**Work instruction**: All entries below are to be retyped in full, precisely as they appear.

**Recorded information**:
------------------------------------------------

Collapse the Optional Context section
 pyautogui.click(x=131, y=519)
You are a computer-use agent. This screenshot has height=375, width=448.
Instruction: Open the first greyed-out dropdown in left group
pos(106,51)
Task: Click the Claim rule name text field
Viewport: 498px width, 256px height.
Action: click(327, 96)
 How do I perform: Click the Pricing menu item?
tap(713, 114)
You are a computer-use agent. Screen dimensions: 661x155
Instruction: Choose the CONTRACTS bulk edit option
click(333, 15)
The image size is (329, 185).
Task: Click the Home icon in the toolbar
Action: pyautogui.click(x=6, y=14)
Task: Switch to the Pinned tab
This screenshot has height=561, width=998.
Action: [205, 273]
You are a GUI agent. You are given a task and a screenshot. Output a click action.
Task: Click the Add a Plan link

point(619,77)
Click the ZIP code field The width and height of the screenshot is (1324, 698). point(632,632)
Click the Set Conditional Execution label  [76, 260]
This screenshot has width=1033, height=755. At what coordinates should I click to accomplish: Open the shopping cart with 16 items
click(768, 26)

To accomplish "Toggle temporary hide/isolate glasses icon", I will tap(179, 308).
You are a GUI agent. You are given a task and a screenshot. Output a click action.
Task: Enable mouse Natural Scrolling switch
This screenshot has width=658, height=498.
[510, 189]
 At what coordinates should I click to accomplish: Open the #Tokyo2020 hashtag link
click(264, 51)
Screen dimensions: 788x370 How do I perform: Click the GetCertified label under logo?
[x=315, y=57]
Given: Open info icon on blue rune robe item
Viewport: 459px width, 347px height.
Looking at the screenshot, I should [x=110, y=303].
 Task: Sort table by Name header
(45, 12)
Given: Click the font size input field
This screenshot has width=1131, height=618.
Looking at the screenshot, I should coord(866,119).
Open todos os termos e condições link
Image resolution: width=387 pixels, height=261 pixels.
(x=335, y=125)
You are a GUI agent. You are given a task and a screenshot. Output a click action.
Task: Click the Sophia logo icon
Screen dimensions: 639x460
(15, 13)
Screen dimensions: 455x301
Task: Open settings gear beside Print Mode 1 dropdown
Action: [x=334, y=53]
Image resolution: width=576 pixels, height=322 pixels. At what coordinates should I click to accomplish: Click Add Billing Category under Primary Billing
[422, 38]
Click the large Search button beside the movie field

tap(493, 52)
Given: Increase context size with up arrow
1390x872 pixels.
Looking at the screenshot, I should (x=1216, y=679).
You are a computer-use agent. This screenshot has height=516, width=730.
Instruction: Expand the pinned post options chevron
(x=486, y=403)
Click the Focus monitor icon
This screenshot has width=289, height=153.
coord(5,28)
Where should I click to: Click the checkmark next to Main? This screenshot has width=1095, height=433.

------------------------------------------------

**Final answer**:
Collapse the Optional Context section
 pyautogui.click(x=131, y=519)
You are a computer-use agent. This screenshot has height=375, width=448.
Instruction: Open the first greyed-out dropdown in left group
pos(106,51)
Task: Click the Claim rule name text field
Viewport: 498px width, 256px height.
Action: click(327, 96)
 How do I perform: Click the Pricing menu item?
tap(713, 114)
You are a computer-use agent. Screen dimensions: 661x155
Instruction: Choose the CONTRACTS bulk edit option
click(333, 15)
The image size is (329, 185).
Task: Click the Home icon in the toolbar
Action: pyautogui.click(x=6, y=14)
Task: Switch to the Pinned tab
This screenshot has height=561, width=998.
Action: [205, 273]
You are a GUI agent. You are given a task and a screenshot. Output a click action.
Task: Click the Add a Plan link

point(619,77)
Click the ZIP code field The width and height of the screenshot is (1324, 698). point(632,632)
Click the Set Conditional Execution label  [76, 260]
This screenshot has width=1033, height=755. At what coordinates should I click to accomplish: Open the shopping cart with 16 items
click(768, 26)

To accomplish "Toggle temporary hide/isolate glasses icon", I will tap(179, 308).
You are a GUI agent. You are given a task and a screenshot. Output a click action.
Task: Enable mouse Natural Scrolling switch
This screenshot has width=658, height=498.
[510, 189]
 At what coordinates should I click to accomplish: Open the #Tokyo2020 hashtag link
click(264, 51)
Screen dimensions: 788x370 How do I perform: Click the GetCertified label under logo?
[x=315, y=57]
Given: Open info icon on blue rune robe item
Viewport: 459px width, 347px height.
Looking at the screenshot, I should [x=110, y=303].
 Task: Sort table by Name header
(45, 12)
Given: Click the font size input field
This screenshot has width=1131, height=618.
Looking at the screenshot, I should coord(866,119).
Open todos os termos e condições link
Image resolution: width=387 pixels, height=261 pixels.
(x=335, y=125)
You are a GUI agent. You are given a task and a screenshot. Output a click action.
Task: Click the Sophia logo icon
Screen dimensions: 639x460
(15, 13)
Screen dimensions: 455x301
Task: Open settings gear beside Print Mode 1 dropdown
Action: [x=334, y=53]
Image resolution: width=576 pixels, height=322 pixels. At what coordinates should I click to accomplish: Click Add Billing Category under Primary Billing
[422, 38]
Click the large Search button beside the movie field

tap(493, 52)
Given: Increase context size with up arrow
1390x872 pixels.
Looking at the screenshot, I should (x=1216, y=679).
You are a computer-use agent. This screenshot has height=516, width=730.
Instruction: Expand the pinned post options chevron
(x=486, y=403)
Click the Focus monitor icon
This screenshot has width=289, height=153.
coord(5,28)
Where should I click to: Click the checkmark next to Main? This screenshot has width=1095, height=433.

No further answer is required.